§ Requirement
Word for word, quote the lines from the one containing "Given: Click the EURUSD,H1 window title bar" to the end of the entries below, including both. Leave pictures out.

◇ ◇ ◇ ◇

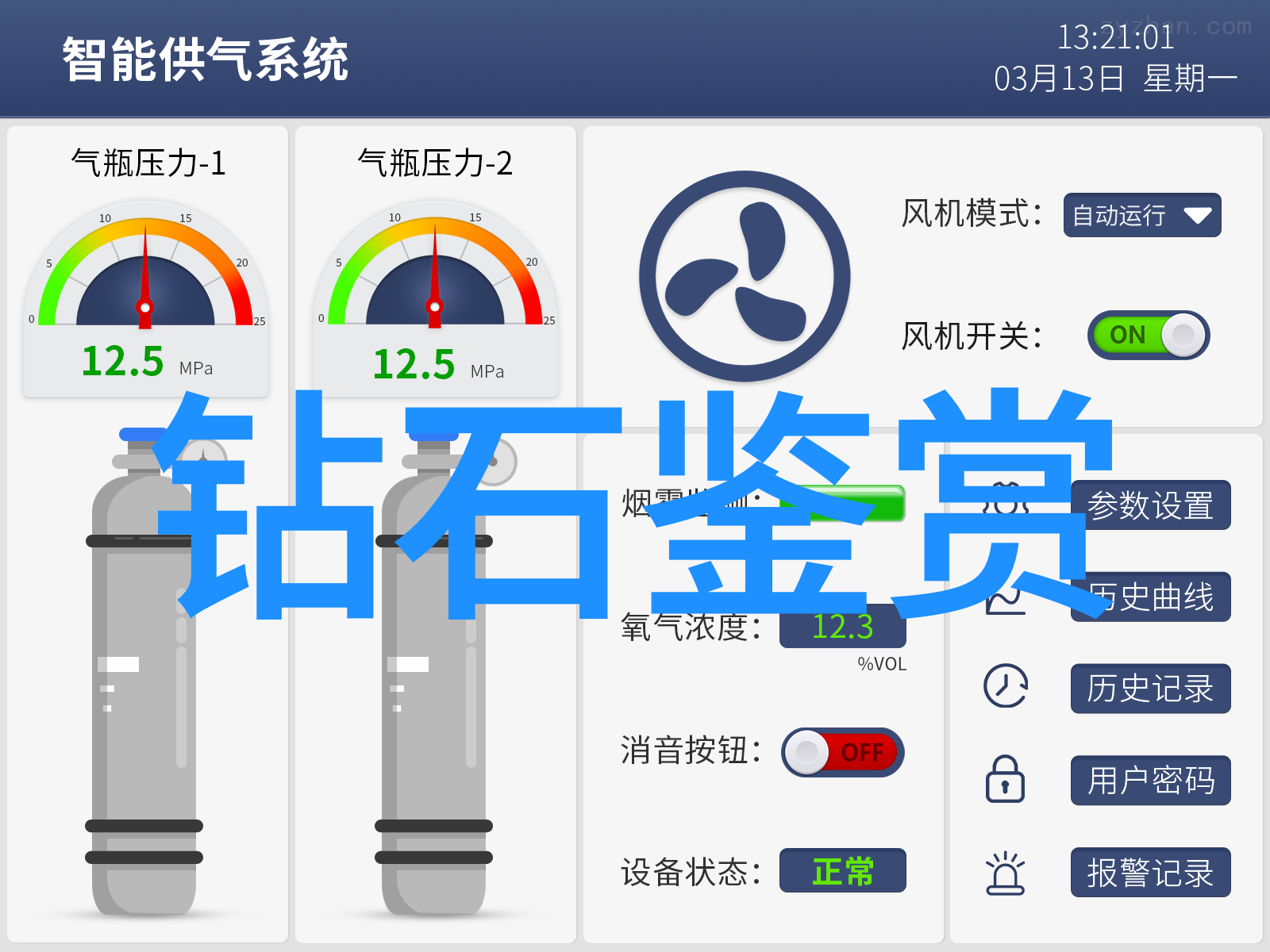The height and width of the screenshot is (952, 1270).
Task: Click the green smoke detection status bar
Action: [843, 504]
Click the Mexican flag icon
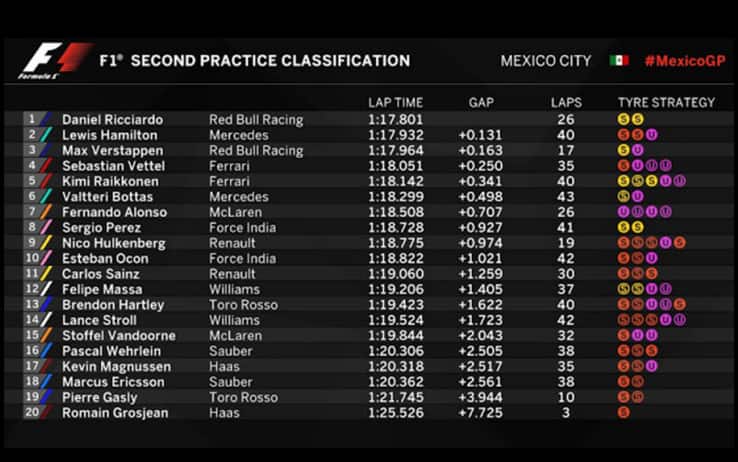 [619, 61]
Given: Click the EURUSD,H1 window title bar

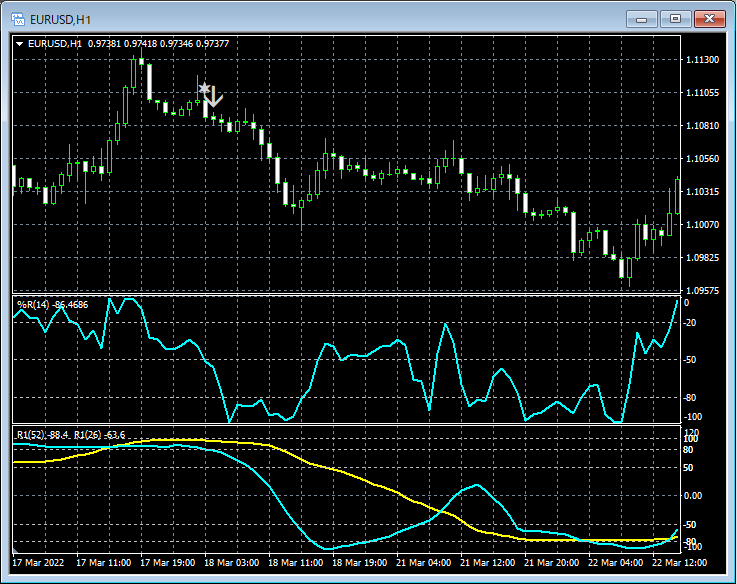Looking at the screenshot, I should 300,18.
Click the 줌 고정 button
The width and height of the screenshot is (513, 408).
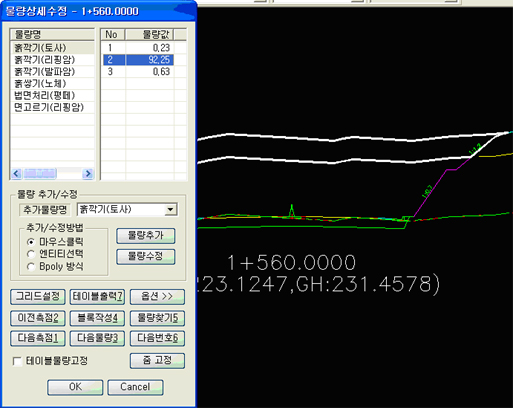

◇ ◇ ◇ ◇

§ Finished exercise
Given: Click the EURUSD,H1 window title bar

Looking at the screenshot, I should 300,18.
Click the 줌 고정 button
The width and height of the screenshot is (513, 408).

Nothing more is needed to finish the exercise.